++++ DATASET CONTENT
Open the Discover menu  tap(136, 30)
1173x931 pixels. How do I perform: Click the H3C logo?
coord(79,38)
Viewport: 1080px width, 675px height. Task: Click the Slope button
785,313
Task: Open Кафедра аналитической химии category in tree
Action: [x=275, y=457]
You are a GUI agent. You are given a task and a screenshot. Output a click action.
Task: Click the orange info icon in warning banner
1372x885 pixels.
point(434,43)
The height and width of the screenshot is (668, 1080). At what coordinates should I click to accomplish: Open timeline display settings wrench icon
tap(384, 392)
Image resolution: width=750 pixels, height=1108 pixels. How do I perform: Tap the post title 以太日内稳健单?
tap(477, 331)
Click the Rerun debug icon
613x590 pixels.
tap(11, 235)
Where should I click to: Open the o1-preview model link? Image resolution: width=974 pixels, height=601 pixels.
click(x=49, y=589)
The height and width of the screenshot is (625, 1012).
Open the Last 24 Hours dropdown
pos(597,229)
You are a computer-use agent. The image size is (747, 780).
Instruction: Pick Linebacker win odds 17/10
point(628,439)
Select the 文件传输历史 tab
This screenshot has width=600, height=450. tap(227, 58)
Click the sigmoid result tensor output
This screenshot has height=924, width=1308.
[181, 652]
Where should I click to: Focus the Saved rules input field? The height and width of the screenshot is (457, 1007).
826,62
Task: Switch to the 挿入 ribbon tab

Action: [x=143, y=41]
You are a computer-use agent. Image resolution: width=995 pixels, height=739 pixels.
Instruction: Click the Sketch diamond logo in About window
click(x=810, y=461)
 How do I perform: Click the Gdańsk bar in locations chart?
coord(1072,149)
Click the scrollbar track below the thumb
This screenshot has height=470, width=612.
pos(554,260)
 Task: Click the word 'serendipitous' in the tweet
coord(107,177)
++++++++
### WORK ITEM:
Your task is to copy every entry above, exactly as written.

### EXERCISE RESULT:
Open the Discover menu  tap(136, 30)
1173x931 pixels. How do I perform: Click the H3C logo?
coord(79,38)
Viewport: 1080px width, 675px height. Task: Click the Slope button
785,313
Task: Open Кафедра аналитической химии category in tree
Action: [x=275, y=457]
You are a GUI agent. You are given a task and a screenshot. Output a click action.
Task: Click the orange info icon in warning banner
1372x885 pixels.
point(434,43)
The height and width of the screenshot is (668, 1080). At what coordinates should I click to accomplish: Open timeline display settings wrench icon
tap(384, 392)
Image resolution: width=750 pixels, height=1108 pixels. How do I perform: Tap the post title 以太日内稳健单?
tap(477, 331)
Click the Rerun debug icon
613x590 pixels.
tap(11, 235)
Where should I click to: Open the o1-preview model link? Image resolution: width=974 pixels, height=601 pixels.
click(x=49, y=589)
The height and width of the screenshot is (625, 1012).
Open the Last 24 Hours dropdown
pos(597,229)
You are a computer-use agent. The image size is (747, 780).
Instruction: Pick Linebacker win odds 17/10
point(628,439)
Select the 文件传输历史 tab
This screenshot has width=600, height=450. tap(227, 58)
Click the sigmoid result tensor output
This screenshot has height=924, width=1308.
[181, 652]
Where should I click to: Focus the Saved rules input field? The height and width of the screenshot is (457, 1007).
826,62
Task: Switch to the 挿入 ribbon tab

Action: [x=143, y=41]
You are a computer-use agent. Image resolution: width=995 pixels, height=739 pixels.
Instruction: Click the Sketch diamond logo in About window
click(x=810, y=461)
 How do I perform: Click the Gdańsk bar in locations chart?
coord(1072,149)
Click the scrollbar track below the thumb
This screenshot has height=470, width=612.
pos(554,260)
 Task: Click the word 'serendipitous' in the tweet
coord(107,177)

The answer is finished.